The hard contraindications below are the same as full-dose GLP-1. The drug is the same molecule. Microdose changes side-effect intensity and use case, not safety class.
✓You are likely a fit if
Microdose is built for metabolic optimization, not weight loss. The right person isn't aggressively dieting, they're optimizing.
- BMI 22-27 with insulin resistance markers, elevated fasting insulin, HOMA-IR > 1.5, low SHBG.
- Visceral fat or recomposition goal at a normal-ish BMI.
- Strong "food noise" or eating-pattern issues without classic obesity.
- Athletes and lifters who want metabolic benefit without losing muscle, microdose preserves training intake.
- Anyone with poor tolerance to full-dose GLP-1 who still wants the metabolic effect.
- Long-term metabolic maintenance after a full-dose cycle.
×Hard contraindications, we will not prescribe
- Personal or family history of medullary thyroid carcinoma (MTC).
- Multiple Endocrine Neoplasia syndrome type 2 (MEN2).
- History of pancreatitis.
- Severe gastroparesis.
- Pregnancy or planning pregnancy in the next 2 months.
- Active eating disorder.
- Type 1 diabetes.
- Known hypersensitivity to semaglutide or tirzepatide.

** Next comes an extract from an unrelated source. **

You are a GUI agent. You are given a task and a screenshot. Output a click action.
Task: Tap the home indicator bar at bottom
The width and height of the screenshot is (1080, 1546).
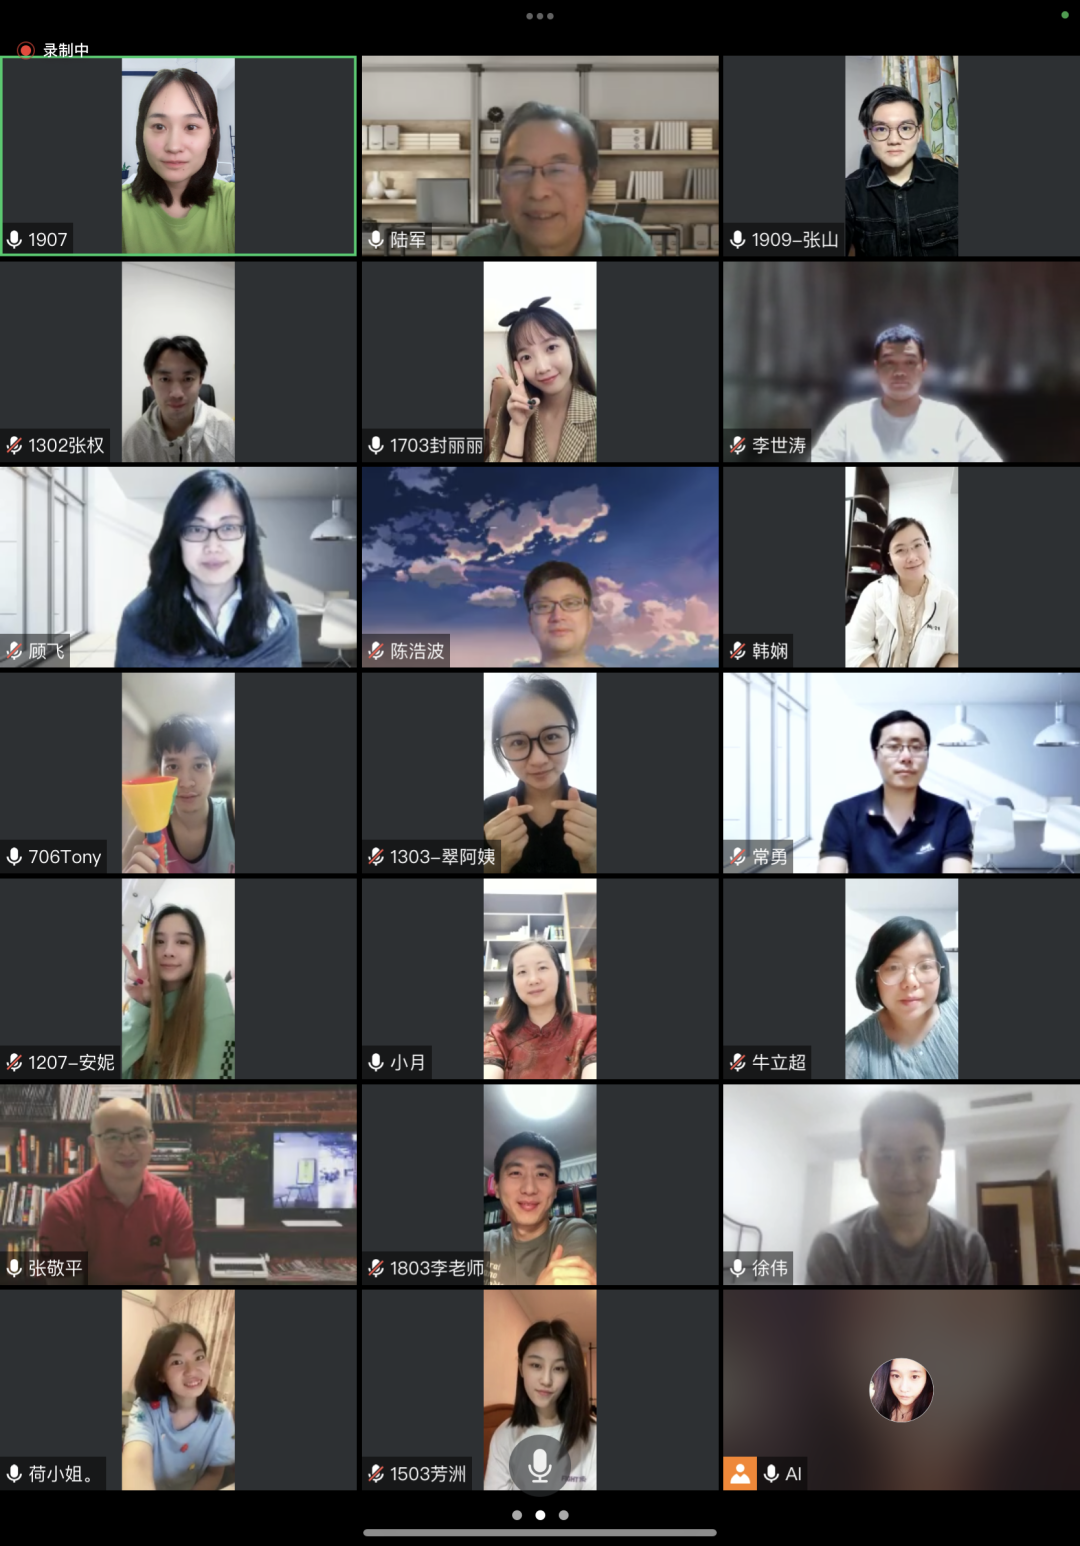pyautogui.click(x=540, y=1532)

!Conditions that require extra care
- BMI < 20, we'll have a conversation about whether GLP-1 is the right tool at all.
- Active gallbladder disease, risk is lower at microdose but not zero.
- Severe renal impairment, conservative titration.
- History of disordered eating in remission, we'll screen carefully.
- On insulin or sulfonylureas, lower risk than full-dose but still worth coordinating.
- Older adult with low muscle mass, protein and resistance training non-negotiable.
Pre-start labs we require
Same panel as full-dose. Microdose isn't an excuse to skip the screen.
| Lab | Why |
| HbA1c, fasting glucose, fasting insulin | Baseline metabolic state. |
| HOMA-IR (calculated) | The number microdose moves most. |
| CMP | Renal & liver baseline. |
| Lipid panel + apoB | Cardiometabolic baseline. |
| TSH | Thyroid mimics metabolic symptoms. |
| Lipase | Pancreatic baseline. |
| SHBG, total & free T (men) | Insulin resistance suppresses SHBG. |
What to disclose at intake
- Every medication and over-the-counter you take.
- Prior GLP-1 history, brand, dose, why you stopped.
- Family history of thyroid cancer or MEN2.
- Any history of pancreatitis or severe abdominal pain.
- Pregnancy plans within the next year.
- Eating disorder history, even in remission.
- Training and protein intake (we ask, because microdose works best with both intact).